More

# Spatial sampling design

I have some plots of land spread across the landscape. Sometimes a parcel is subdivided in different sectors. For each parcel (and, in case of subdivision, for each sub-section) the quality of agricultural yield is known - binary coded as good or bad.

With the ultimate goal to assess what topographic/environmental IV (say, slope, elevation, distance from water reservoirs, etc) may have influenced the binary DV (by using Logistic Regression), I am wondering what could be a sound sampling strategy.

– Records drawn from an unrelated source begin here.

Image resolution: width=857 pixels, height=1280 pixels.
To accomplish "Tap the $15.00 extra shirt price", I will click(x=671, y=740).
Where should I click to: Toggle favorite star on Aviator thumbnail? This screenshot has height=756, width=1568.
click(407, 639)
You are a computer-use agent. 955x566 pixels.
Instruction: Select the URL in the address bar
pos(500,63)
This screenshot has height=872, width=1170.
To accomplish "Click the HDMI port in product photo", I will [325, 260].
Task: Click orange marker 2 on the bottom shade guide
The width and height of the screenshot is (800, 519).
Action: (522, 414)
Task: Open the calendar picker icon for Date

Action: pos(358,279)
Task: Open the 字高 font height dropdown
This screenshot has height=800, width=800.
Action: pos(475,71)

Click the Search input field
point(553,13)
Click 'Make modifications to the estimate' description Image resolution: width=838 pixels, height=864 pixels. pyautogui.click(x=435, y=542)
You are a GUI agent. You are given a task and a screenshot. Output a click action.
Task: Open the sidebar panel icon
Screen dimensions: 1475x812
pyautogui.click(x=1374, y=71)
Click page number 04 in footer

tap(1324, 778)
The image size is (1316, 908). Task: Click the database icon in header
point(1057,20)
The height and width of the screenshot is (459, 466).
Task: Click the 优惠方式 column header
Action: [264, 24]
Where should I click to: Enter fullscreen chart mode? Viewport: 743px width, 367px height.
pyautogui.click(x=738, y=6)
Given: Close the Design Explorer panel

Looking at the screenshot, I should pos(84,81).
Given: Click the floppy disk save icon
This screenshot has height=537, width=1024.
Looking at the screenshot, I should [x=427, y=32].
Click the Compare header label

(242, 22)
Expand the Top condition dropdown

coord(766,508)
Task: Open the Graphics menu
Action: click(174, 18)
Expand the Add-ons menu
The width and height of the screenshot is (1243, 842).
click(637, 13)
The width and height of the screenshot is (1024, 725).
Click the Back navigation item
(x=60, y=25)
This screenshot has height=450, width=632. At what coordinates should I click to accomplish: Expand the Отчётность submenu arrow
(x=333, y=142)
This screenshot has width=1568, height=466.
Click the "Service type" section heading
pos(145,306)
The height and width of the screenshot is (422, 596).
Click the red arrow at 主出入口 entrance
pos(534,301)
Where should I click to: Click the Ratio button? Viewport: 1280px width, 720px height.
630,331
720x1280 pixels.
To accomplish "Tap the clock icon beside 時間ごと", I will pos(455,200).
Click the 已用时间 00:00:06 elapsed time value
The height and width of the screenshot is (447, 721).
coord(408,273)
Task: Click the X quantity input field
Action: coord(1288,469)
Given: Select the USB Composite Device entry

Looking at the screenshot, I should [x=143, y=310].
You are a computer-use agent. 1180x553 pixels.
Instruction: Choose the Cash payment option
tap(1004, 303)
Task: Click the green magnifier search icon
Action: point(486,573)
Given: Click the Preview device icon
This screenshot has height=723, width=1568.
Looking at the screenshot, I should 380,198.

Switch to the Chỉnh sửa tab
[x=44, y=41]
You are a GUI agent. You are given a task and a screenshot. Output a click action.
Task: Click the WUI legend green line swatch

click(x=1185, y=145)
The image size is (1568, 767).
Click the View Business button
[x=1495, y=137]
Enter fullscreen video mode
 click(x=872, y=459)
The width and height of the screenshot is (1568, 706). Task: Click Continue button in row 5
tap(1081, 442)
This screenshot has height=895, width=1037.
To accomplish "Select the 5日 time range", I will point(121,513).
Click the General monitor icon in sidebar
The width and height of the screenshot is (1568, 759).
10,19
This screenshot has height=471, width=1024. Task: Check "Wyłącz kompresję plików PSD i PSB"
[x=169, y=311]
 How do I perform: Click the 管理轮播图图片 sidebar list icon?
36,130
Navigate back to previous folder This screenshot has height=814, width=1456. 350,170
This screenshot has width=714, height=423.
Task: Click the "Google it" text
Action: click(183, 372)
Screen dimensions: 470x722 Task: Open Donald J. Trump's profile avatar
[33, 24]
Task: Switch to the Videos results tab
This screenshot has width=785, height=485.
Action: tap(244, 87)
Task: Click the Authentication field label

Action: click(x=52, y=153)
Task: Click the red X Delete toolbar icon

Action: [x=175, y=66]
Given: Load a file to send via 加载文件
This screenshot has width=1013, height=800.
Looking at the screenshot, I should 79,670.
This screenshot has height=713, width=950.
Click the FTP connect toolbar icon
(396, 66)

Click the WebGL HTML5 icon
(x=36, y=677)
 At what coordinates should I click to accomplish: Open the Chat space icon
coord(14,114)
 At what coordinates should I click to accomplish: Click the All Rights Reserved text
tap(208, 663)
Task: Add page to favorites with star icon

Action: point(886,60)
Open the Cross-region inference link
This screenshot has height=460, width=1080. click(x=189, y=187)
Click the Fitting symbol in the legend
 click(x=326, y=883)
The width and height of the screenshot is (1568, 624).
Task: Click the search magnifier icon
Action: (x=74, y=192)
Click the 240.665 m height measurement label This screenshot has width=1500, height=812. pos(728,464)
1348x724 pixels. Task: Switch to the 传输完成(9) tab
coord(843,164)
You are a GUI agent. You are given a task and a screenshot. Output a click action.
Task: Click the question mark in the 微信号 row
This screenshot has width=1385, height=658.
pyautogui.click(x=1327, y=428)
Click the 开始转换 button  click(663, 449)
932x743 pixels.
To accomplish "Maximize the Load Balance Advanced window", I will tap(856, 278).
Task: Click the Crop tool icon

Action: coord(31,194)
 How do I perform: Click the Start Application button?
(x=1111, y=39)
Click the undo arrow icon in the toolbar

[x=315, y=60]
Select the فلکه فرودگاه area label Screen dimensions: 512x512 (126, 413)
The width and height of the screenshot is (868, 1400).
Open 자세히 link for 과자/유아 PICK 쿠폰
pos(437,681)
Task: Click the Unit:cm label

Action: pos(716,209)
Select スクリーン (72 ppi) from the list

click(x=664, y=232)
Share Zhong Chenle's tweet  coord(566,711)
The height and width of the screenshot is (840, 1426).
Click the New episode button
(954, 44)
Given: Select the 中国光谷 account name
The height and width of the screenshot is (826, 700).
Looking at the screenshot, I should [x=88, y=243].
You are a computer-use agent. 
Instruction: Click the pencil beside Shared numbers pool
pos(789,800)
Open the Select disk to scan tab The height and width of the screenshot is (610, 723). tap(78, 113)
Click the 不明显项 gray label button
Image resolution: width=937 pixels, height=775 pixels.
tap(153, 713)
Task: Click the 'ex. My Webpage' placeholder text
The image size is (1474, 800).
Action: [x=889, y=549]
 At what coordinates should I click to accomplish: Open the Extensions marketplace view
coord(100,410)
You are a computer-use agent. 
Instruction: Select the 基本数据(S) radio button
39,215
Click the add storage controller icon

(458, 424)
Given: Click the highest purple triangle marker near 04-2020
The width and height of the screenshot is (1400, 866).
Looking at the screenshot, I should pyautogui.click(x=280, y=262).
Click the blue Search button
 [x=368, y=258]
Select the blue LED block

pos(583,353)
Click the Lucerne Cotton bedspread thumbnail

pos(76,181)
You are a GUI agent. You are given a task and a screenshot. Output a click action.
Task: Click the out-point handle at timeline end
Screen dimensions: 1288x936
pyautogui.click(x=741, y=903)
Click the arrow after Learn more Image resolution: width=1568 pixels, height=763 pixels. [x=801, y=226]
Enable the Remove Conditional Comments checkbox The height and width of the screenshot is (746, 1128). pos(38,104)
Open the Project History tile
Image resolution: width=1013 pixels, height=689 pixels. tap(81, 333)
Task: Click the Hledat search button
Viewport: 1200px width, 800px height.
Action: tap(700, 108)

The starting point would be to draw a number of points within the parcels, then for each of them record the value of the DV (whether the quality is optimal or not) and the values of the IVs.

Questions:

1. I am unsure which is (more) correct: (a) to draw equally-spaced points or (b) to draw random distributed points?
2. In either approach, since the total area of good quality land is not equal to the total area of bad land, should the number of (random?) points be equal across the two qualities, or proportional to the size of each area?

I don't know that either would be 'more correct'. I would probably lean toward random points, since any regular spacing might introduce bias based on the pattern.

You do not want an equal number of points. See http://en.wikipedia.org/wiki/Modifiable_areal_unit_problem Three samples of a large variable polygon might fall on values the same as a uniform small polygon, yet 80% of the larger polygon could be a completely different value. The number of sample points should be proportional to the area covered to ensure an accurate representation of variability.